WHAT YOU HAVE TO DO:
Return every line of the entries that includes the word "link".

DATA FOR THIS TASK:
* * * * *
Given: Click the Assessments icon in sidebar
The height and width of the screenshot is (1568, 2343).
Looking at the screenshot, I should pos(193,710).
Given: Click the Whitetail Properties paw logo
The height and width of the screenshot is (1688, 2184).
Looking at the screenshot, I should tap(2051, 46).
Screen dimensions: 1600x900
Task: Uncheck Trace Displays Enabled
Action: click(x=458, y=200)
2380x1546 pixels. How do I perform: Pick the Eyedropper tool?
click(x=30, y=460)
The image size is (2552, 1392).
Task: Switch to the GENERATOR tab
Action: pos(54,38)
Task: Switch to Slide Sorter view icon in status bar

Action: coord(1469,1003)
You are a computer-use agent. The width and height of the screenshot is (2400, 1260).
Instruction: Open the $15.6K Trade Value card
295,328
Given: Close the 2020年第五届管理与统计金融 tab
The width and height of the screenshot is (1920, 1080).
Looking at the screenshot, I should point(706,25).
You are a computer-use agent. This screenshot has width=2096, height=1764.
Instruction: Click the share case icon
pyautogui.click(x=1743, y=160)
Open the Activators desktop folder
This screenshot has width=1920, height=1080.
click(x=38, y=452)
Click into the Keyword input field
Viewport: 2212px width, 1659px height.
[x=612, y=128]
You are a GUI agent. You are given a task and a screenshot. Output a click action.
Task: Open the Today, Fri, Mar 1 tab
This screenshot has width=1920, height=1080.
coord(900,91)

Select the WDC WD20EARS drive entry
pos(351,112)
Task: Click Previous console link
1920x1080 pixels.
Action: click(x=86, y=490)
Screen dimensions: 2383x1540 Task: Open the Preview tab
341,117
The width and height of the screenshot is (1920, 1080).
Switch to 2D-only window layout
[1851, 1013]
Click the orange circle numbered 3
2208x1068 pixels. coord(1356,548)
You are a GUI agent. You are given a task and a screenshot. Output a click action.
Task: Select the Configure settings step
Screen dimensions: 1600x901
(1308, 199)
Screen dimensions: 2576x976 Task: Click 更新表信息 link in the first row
* * * * *
SOLUTION:
Task: Click Previous console link
Screen dimensions: 2576x976 Task: Click 更新表信息 link in the first row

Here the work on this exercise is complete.